#2273 closed enhancement (fixed)

One Step Towards Fine Grained Locking

Reported by: Sebastian Huber Owned by: Sebastian Huber
Priority: normal Milestone: 4.11
Component: score Version: 4.11
Severity: normal Keywords:
Cc: Blocked By:
Blocking:

Description (last modified by Sebastian Huber)

Benefit

Improved average-case performance. Uni-processor configurations will also benefit from some changes since calls to the thread dispatch function are reduced.

Problem Description

The Giant lock is a major performance bottleneck. SMP aware applications tend to use fine grained locking at the application level. So it is important that the semaphore obtain/release sequence for the uncontested case is as fast as possible, as an example see also performance tests with new network stack.

Problem Solution

Remove the Giant lock.
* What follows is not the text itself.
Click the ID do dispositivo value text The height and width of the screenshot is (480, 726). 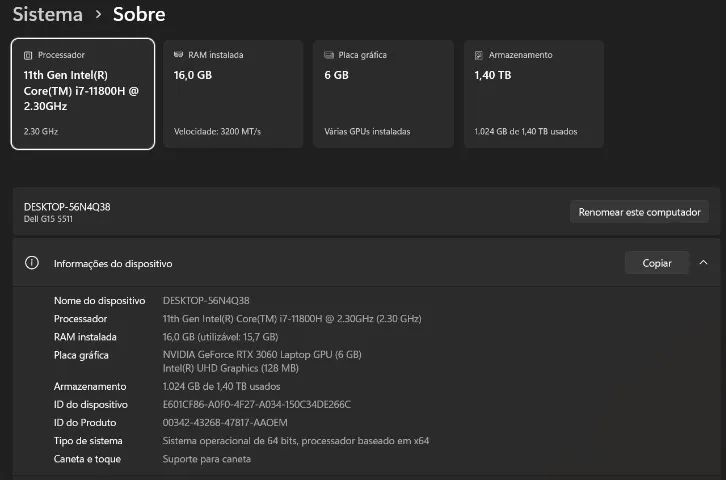257,404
This is a very complex task. As a first step a redesign of the semaphore obtain/release sequence should be done. The semaphore objects should use an object specific SMP lock for the non-blocking case and only resort to the Giant lock if a thread must block/unblock or in case of priority inheritance.

The analysis of the current locking protocol shows that it is not compatible with fine grained locking since it uses the executing thread on several places. On SMP systems more than one executing thread exists in contrast to uni-processor systems. The semaphore manager provides the following semaphore object flavours in RTEMS

  • counting semaphores (no owner),
  • simple binary semaphores (no owner, no protocols),
  • binary semaphores,
  • binary semaphores with priority ceiling protocol,
  • binary semaphores with priority inheritance protocol, and
  • binary semaphores with multiprocessor resource sharing protocol (MrsP).
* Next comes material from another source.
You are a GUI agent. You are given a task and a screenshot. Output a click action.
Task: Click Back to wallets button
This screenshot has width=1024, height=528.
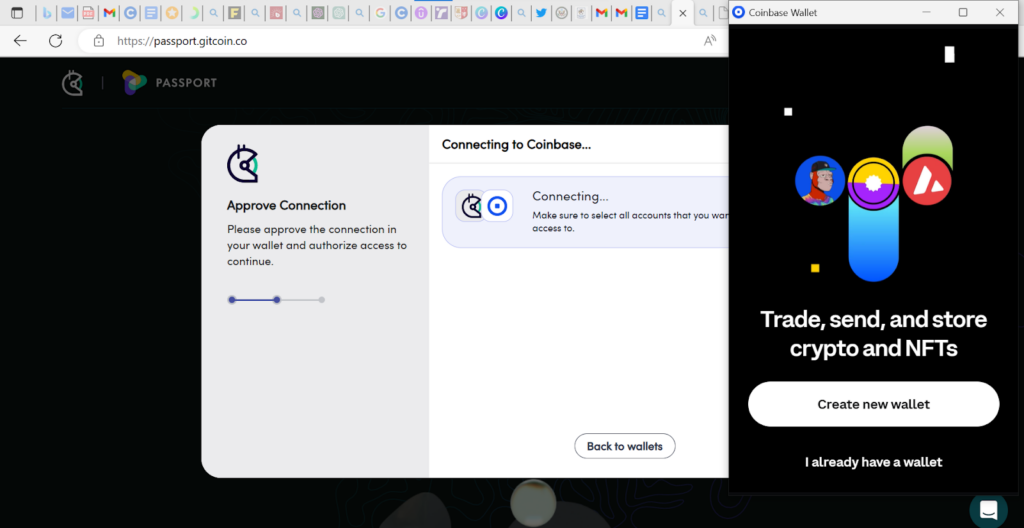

For fine grained locking each flavour must be looked at individually.

Example: Binary Semaphore with Priority Inheritance Protocol

A binary semaphore with priority inheritance protocol has at most one owner at a time. In case an owner is present, then other threads (the rivals) must block and wait for ownership. The highest priority rival will be the new owner once the current owner releases the semaphore. Rivals may use a watchdog to limit the time waiting for ownership. The owner will inherit the priority of the highest priority rival. In the next two images, coloured boxes represent the critical section of the corresponding protection mechanism.

The following image depicts the structure of a binary semaphore of the current implementation with a Giant lock only. The complete operation is protected by the Giant lock with thread dispatching disabled. The interrupts are enabled in general. Some critical sections use disabled interrupts. So interrupts on a processor owning the Giant lock will delay other processors waiting for the Giant lock.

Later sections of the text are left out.